From all the segmentation methods, SAMSEG showed the lowest measurements error and highest between scanner reproducibility. Similarly, the amount of participants needed to detect a 1% difference in volume was less compared to other software. In addition, SynthSeg had similar performance compared to SAMSEG on the different metrics for reproducibility. Admittedly, most of the software had for example a lower SEM for GM (range: 0.49–1.51%) compared to the yearly GM atrophy rates (0.58–0.97%), assuming the measurement error does not increase over time. This was comparable for other structures [46]. However, the SDC increases systematically for between-scanners measurements. Both SAMSEG and SynthSeg have explicitly been developed to be adaptable to different scanners and moreover, different sequences [28, 29]. This suggests that for more reproducible results these types of software are preferable in contrast to the more traditional methods such as FreeSurfer and SIENAX. Noticeably, FastSurfer ICCs were higher than FreeSurfer, even though FastSurfer has been trained on FreeSurfer segmentation output instead of manual segmentations. It is worth mentioning that there are several more available software packages and that their accuracy assessment is warranted.

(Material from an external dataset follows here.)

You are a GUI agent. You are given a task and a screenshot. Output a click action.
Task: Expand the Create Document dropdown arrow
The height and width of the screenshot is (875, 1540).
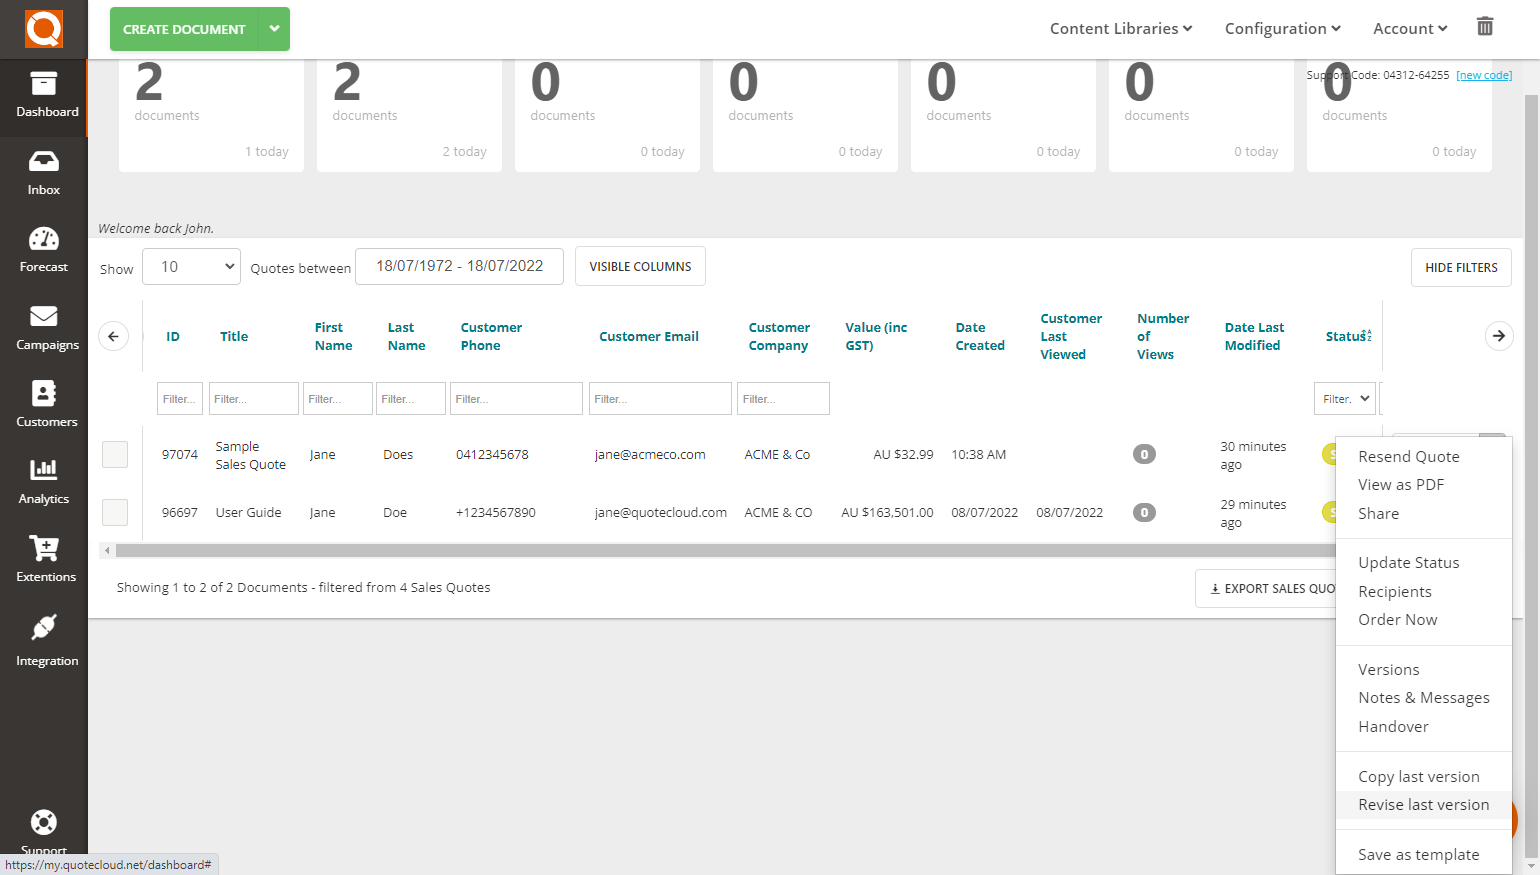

Even with the newest segmentation software, systematic differences between scanners persist. The goal of this research is not to provide one optimal software but to supply potential readers with a guideline to choose the optimal software depending on their input data and research purpose. Moreover, here we quantified the reproducibility in a multi-scanner setting for MS patients. Although the idea for data harmonization has been around for a long time and been adopted by initiatives such as the Alzheimer’s Disease neuroimage initiative this is generally not feasible in clinical practice [51]. Even with the harmonized approaches there is too much freedom for the protocol parameters, such as receiver coil, TE/TR/TI and k-space sampling strategy, impacting e.g. effective spatial resolution and CNR [52]. In addition, harmonization proposals to account for site and scanner effect such as the travelling brain approach, have their disadvantages [53]. A possible solution could be to provide phantoms with similar characteristics to human brains as proposed by [54].

Limitations

Our study has some limitations. First, we had a relatively small sample size of 21 people with MS. Given this small sample size, we likely reported increased estimates of the variance compared to larger cohort studies. However, patients were scanned on 3 scanners and two scans on each scanner resulting in a total of 126 T1w scans for within patient comparisons. Secondly, we only looked at 3 T field strength. Currently, both 3 T and 1.5 T systems are frequently used in daily clinical care and tissues have different T1 and T2 relaxation times on 3 T versus 1.5 T systems which likely affects the segmentation [55, 56]. We unfortunately did not have manually outlined segmentations to check the quality of the segmentation of the images. In addition, not every segmentation was visually inspected for correctness. Third, because the FLAIR images were only acquired on the GE scanner, registration may have influenced the accuracy of the lesion filling pipeline. Moreover, potential between-scanner differences of FLAIR images could influence the T1w lesion-filling. However, among the many sources of variance (e.g., movement of the participant, scanner, protocol, software etc.) in this study we chose not to introduce an additional source of variance such as difference in the FLAIR protocol and differences in lesion segmentation. Fourth, this study was conducted in one center and images were acquired by one technician with optimized protocols for the neuroradiologists of the specific center.

Conclusion

We demonstrated high within- and between scanner ICCs for brain volume measurements on T1w in MS, though systematic differences between scanners are present for every scanner and every software, depending on the structure. This implies that for a clinical setting or a cross-sectional multi-center/multi-scanner study, the effects of scanner need to be taken into account. Furthermore, to apply atrophy measurements in a clinical setting standardization of volume measurements in MS is needed.